Held November 3 to November 5 at the Gaylord Palms Resort & Convention Center in Orlando, AMLE featured a weekend jam-packed with moving keynote speakers, rotating “speed session” workshops, and illuminating presentations on everything from social emotional learning to community engagement to the very tools helping to keep our classrooms running.

Prior to our arrival Kevin and I had spent weeks preparing our presentation on last year’s brand-new virtual reality in Egypt activity, “History Made Real: Learning Ancient Civilizations and World Religions in Virtual Reality.” For 15 minutes at a time, we would explain to other educators and administrators how the collaboration between a sixth-grade Language Arts and World Cultures teacher and an Education and Technology Support Specialist resulted in a week of some of the highest student engagement all year using a combination of Z-Space, VR headsets, and MERGE Cube technology. To our delight, our table ended up becoming one of the most popular attractions during the speed sessions, resulting in meeting a university professor who was excited to learn from us how to implement VR into her post-secondary curriculum.
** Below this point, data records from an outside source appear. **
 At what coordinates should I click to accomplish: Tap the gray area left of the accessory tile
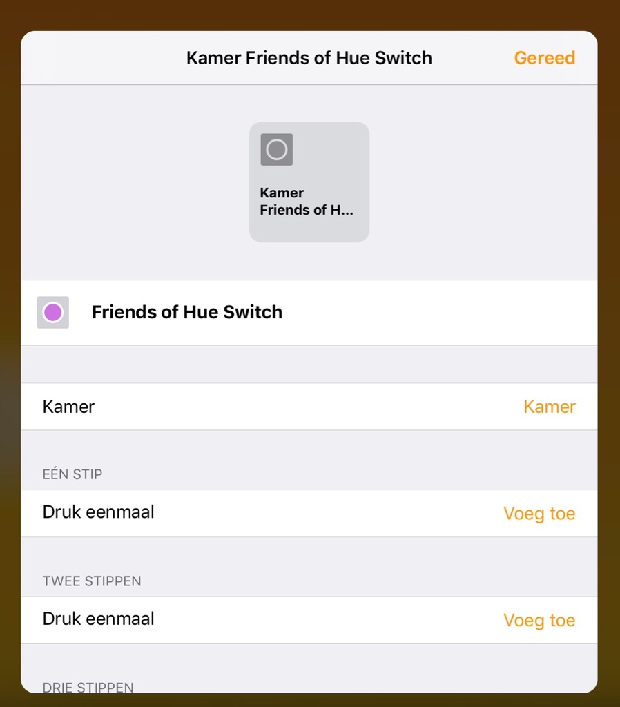tap(131, 182)
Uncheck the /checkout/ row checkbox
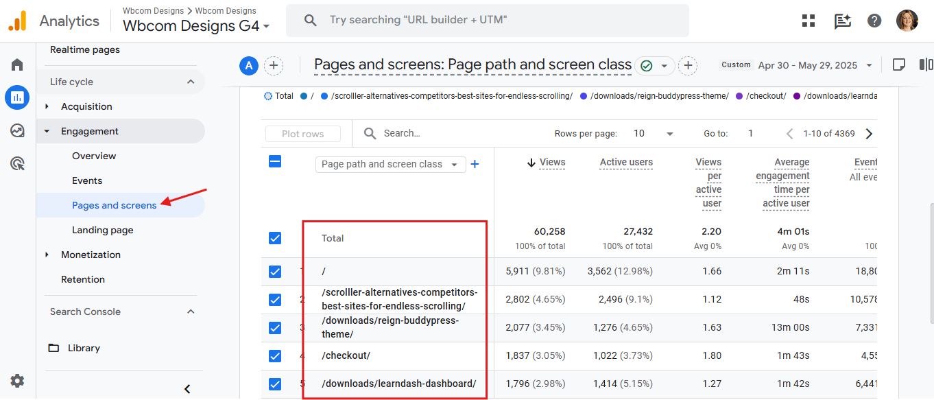 coord(275,355)
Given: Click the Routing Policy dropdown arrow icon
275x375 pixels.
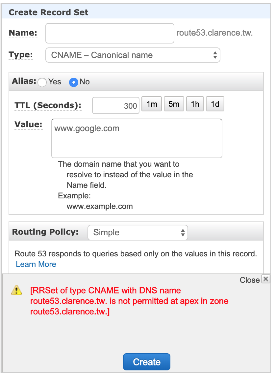Looking at the screenshot, I should (x=183, y=232).
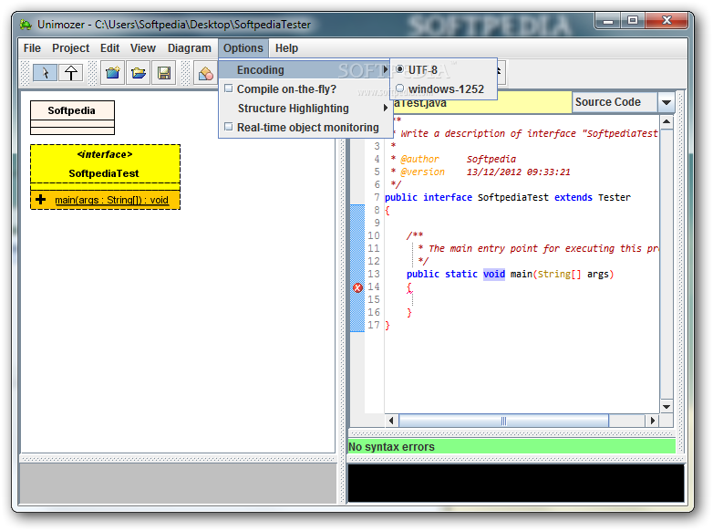This screenshot has width=713, height=531.
Task: Click the main(args : String[]) method link
Action: point(111,200)
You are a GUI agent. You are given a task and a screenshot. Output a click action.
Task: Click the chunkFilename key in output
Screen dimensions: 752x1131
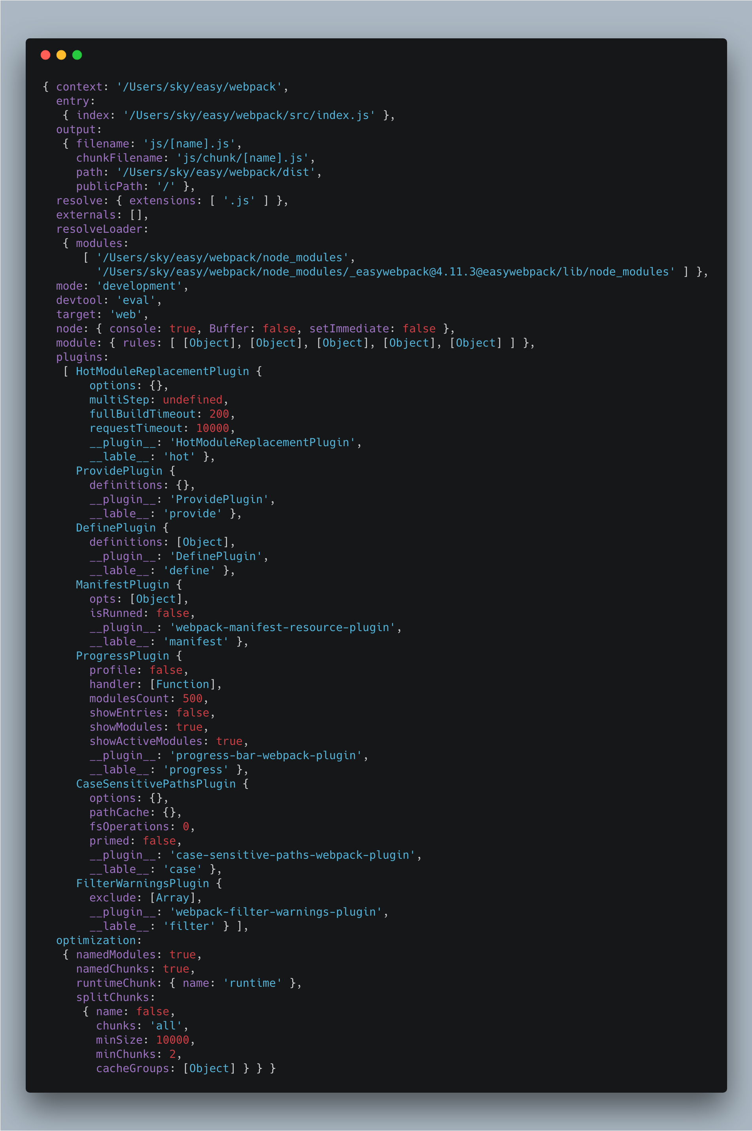[119, 158]
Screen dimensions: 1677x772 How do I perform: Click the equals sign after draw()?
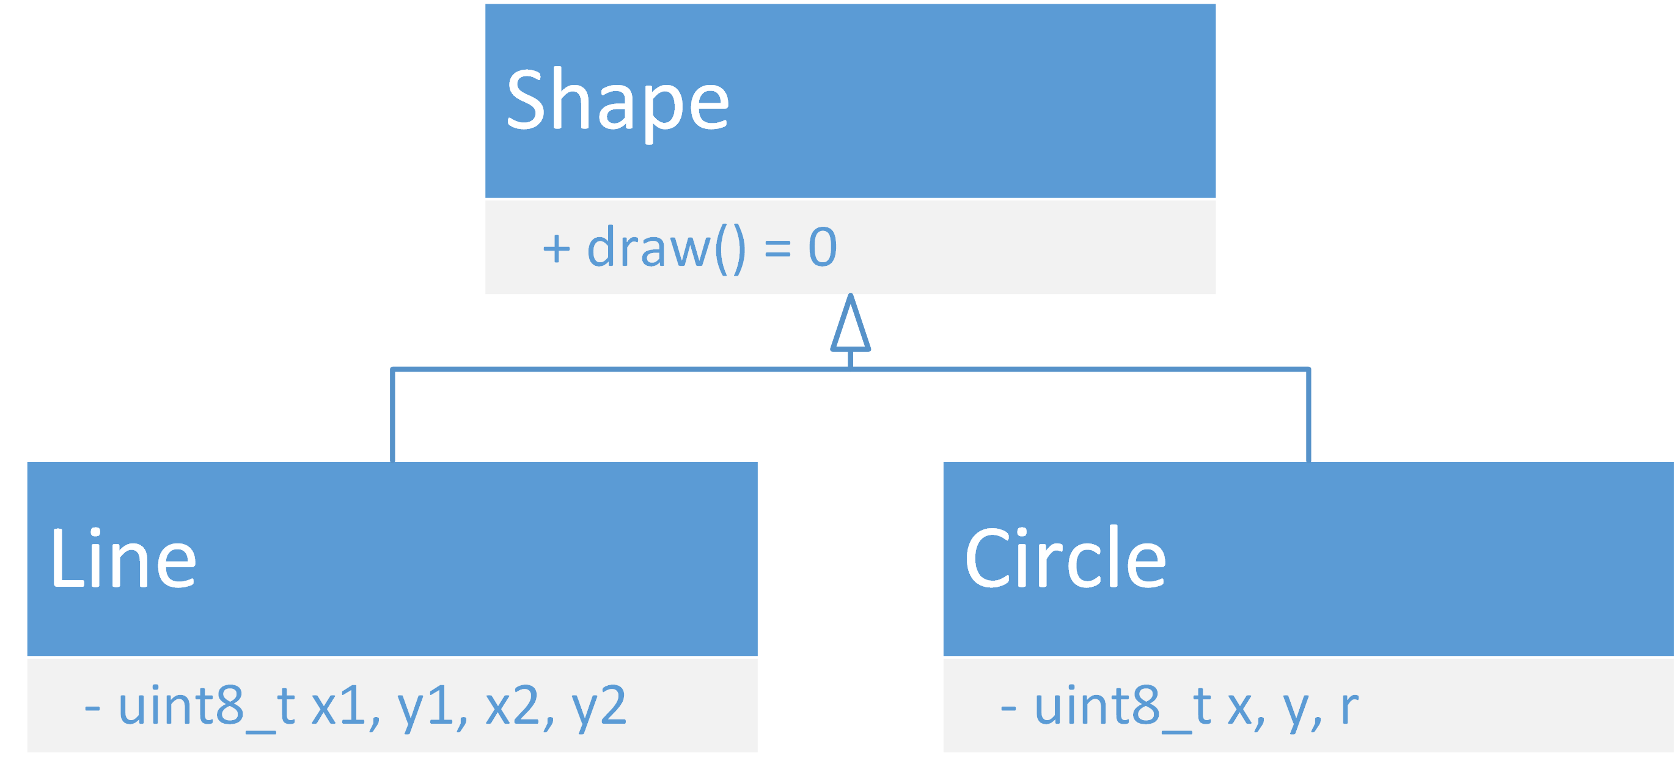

Our strategy for the rest of the conference was to divide and conquer, so while Kevin engaged in meaningful conversations with various vendors as well as attended sessions on advisory and social emotional learning, I found myself learning about social studies frameworks, how to better support our gender expansive students, techniques for total classroom participation, self-paced learning, how to support children with ADHD challenges (from a teacher who had been successfully navigating his own ADHD for decades), empowering youth with restorative justice practices, and many sessions on community partnerships.

Every day it continued to amaze me to see the degree of knowledge, care, and expertise with which these presenters talked about their curriculum and student support, and I left the conference filled to the brim with a desire to challenge myself in my teaching to new professional heights. Kevin describes professional development as a “vital tool at Cary Academy” that “only makes the community better.” I know that I speak for both of us when I say that I cannot wait to find ways to share my new knowledge with my colleagues and look forward to returning, maybe with my own pompoms this time!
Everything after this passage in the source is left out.